I don’t recall how many the Twins ripped off in a two-three week span, only to see the deficit in the standings stay nearly the same as the Tigers matched them. Then, as the season was winding down, the Tigers cooled off. I remember counting down with my new friends in town what the magic number was, and it was always still manageable… a half game here with a win on a Tigers’ off day, a whole game when the Tigers lost, and sometimes losing ground with a loss… it was literally a day-to-day checkup on that magic number.
And for some reason, our boys were all ON at the end of that summer. Boof’s curveball was nasty, I still haven’t seen it bite as hard as it did in September of ’06. Nick Punto was scrappily getting on base and putting up numbers above his head. Brad Radke came back emotionally with his shoulder held together with "fish glue," as Bat Girl was apt to say. Morneau was growing into the hitter we all thought he could be. Johan was Johan, cinching the Cy Young and the Strikeout crown. There was a magic in the air.
I couldn’t believe it when the Royals took the first two games from Detroit in that last series.
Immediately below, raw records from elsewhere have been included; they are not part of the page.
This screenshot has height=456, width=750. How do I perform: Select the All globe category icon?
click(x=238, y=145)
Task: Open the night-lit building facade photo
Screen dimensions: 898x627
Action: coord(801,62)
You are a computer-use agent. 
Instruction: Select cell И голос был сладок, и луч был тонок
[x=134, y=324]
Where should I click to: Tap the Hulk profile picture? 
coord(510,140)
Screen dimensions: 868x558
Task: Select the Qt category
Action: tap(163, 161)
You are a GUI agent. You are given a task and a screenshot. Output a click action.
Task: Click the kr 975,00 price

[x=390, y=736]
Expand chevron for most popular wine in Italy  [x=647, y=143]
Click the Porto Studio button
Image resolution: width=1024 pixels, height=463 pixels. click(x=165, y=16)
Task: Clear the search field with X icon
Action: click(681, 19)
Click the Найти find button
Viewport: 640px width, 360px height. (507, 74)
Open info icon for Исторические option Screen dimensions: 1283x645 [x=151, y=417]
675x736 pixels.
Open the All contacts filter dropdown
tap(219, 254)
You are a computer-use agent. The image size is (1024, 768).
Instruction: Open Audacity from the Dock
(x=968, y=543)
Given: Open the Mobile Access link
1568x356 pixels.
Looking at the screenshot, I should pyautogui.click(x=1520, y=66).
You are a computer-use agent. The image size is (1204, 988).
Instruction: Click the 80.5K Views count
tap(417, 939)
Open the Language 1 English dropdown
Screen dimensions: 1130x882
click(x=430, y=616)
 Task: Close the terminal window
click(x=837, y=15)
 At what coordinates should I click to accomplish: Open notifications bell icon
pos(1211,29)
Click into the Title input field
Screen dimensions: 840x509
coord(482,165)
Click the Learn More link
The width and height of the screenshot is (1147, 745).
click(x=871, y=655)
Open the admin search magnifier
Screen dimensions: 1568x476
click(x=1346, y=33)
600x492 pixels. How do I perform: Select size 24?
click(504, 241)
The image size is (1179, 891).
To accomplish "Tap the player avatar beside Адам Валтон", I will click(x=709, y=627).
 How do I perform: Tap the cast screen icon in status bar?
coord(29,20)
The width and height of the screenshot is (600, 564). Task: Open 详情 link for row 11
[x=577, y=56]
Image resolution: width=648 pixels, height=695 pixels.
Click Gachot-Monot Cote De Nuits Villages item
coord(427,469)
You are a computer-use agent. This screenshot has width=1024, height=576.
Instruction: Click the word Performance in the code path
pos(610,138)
As we woke up Sunday and prepared to walk down to the Dome, I said to my wife, “The Twins could win the division today.” This was so ridiculous to me, but I was so excited. Anyone who watches that game will remember that our boys put away the Sox away early behind a good performance by Silva and another lights-out day from the bullpen. Jeter sat early in the Yankee game, and Mauer took a really nice curtain call when it was announced that he had clinched the batting title, the first time ever for an catcher to ever lead BOTH leagues in hitting. So, we started scoreboard watching. EVERYONE was scoreboard watching.
The Tigers HAD to LOSE, as you recall. They owned the season series against the Twins, so all they needed was one game against hapless Kansas City to have sole claim to the division. They had to lose for the Twins to take sole claim of first place for the first time that year. Remember that, too? The Twins never had first place in the division until well after they had made the last out in their last game. Crazy.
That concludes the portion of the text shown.